When I meet the latter nowadays, if the conversation ever gets as far as family background, it often turns out that their parents are ‘in tech’ or doing something shadowy in finance: upper middle-class at least. These kids, in other words (and this applies not only to artists but other inhabitants of the art infrastructure, like curators and gallery owners) can count on the financial cushion necessary to allow them to develop their practice without getting a distracting job or five; or flapping about in an attempt to find the also-vanished social-security safety net. Even among the students of my graduating year at art school, in 1995, seemingly the only one who’s had a solid exhibiting career since – for tasteful, somewhat old-fashioned abstracts – was among the poshest among us. I’d assumed he’d disappear like the rest of us; blame it on youthful naivety.
Get exposed to this imbalance repeatedly and you can easily become chippy, especially when you ponder how little class is discussed within the artworld as compared to, say, identity. I know people – artists, yes – who, once they know that another artist has some money behind them, instantly dismiss the art; I sometimes instinctively lean in that direction myself.
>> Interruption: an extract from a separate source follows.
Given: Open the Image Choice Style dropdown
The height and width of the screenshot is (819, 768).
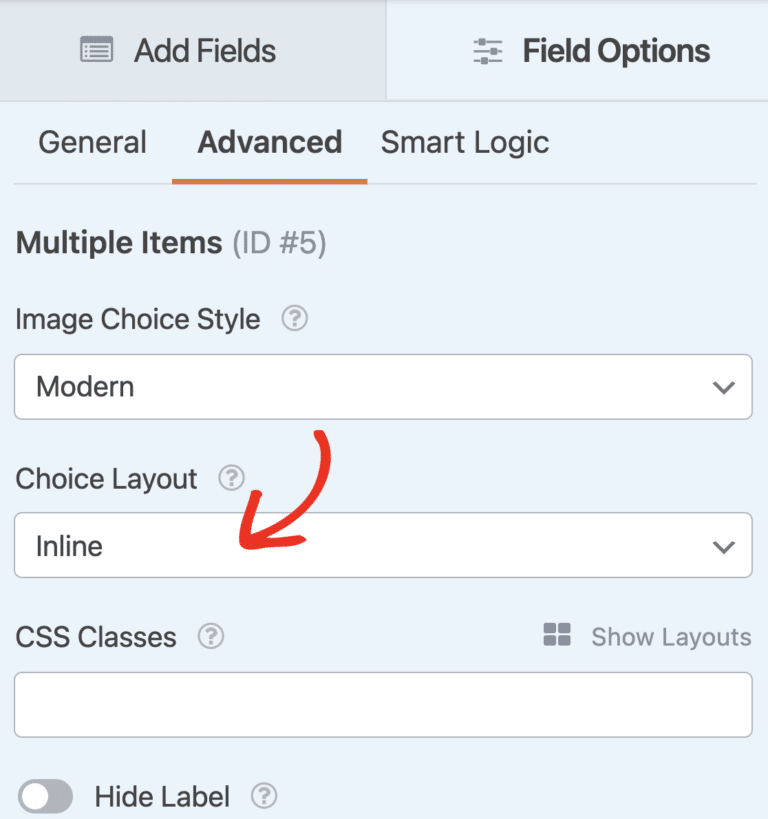Looking at the screenshot, I should (x=383, y=386).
But the problem with directing one’s displeasure at such fortunate, accident-of-birth practitioners, rather than at a monolithic system of inequality, is that there are creative types who happen to both come from very comfortable backgrounds and be extravagantly talented, as I’m reminded – sticking with the UK for the moment – anytime I see one of Joanna Hogg’s films, read an Edward St Aubyn novel, or see a Tacita Dean show. (After which, checking whether I’m going soft, I like to balance the books by looking at a Marc Quinn sculpture or thinking for three seconds about Alain de Botton.)
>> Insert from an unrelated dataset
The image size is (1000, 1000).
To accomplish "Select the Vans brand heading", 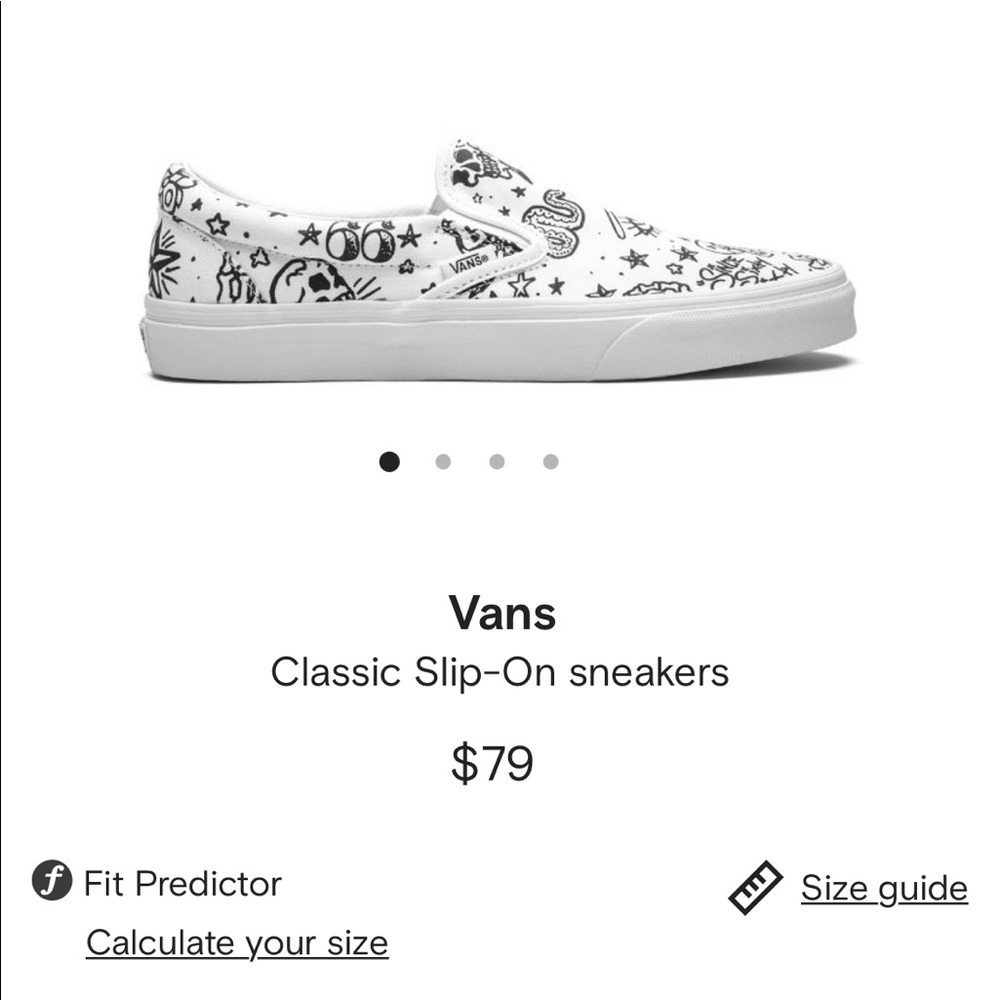I will pyautogui.click(x=499, y=613).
Plus, taking a longer view, time makes everything trickily blurry. In British art there have always been counterexamples of brilliant bootstrappers – Hogarth and Turner, for example – but, as you remember any time you watch interviews with British modernists, the truer history – and without even needing to mention the Bloomsbury Set – is more one of cut-glass accents and ‘bohemian’ salons in big houses in Belsize Park than it is of the brief interregnum of universal opportunity, offered by the post-war settlement, that lofted working-class Yorkshire lads like David Hockney. Outside the UK, consider what critic David Rimanelli says, laughing, while defending the late American artist Dash Snow in the documentary Moments Like This Never Last, 2020: “Do you not like Manet? He was a rich kid too!” Later, if the art was good in the first place, the money that helped enable it tends to get conveniently forgotten, or it’s seemingly crass to think about it now that the work has proved its worth.
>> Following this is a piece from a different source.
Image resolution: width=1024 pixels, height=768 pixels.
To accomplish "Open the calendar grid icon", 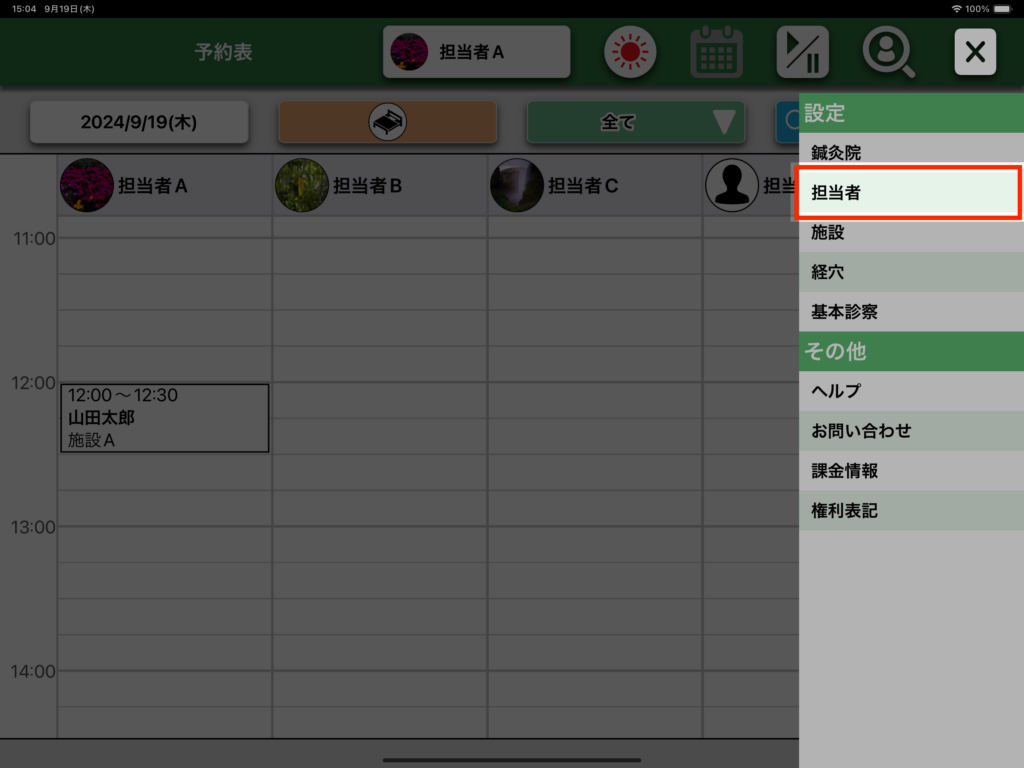I will 716,52.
Yet what’s not seen in this picture, in the present day, are all the talented young people who weigh up their burgeoning ability against the cost of art education and what comes after, recognise they can’t afford it, and give up. What is seen, not infrequently – and placed in high relief by how different it is to the kind of hardscrabble practices currently on show at Documenta and the Berlin Biennale, full of artists from the global south – is a lot of affable, well-composed, of-the-moment mediocrity by people who could afford it, whose parents could afford it. And what might be different from the long history of monied artists, in this great professionalisation of the western artworld within which you can’t get anywhere – get any contacts, any leverage – without a master’s degree and a subsidised period of ‘emerging’ – is that many gifted outsiders increasingly don’t have a way in, for all that a handful will invent one. You might wonder about the potential result of this: an Anglo-American art scene composed of artists who’ve been insulated from any kind of concerns related to class or economics, any sense of a world larger than themselves. And increasingly you don’t need to wonder – you can look directly at it.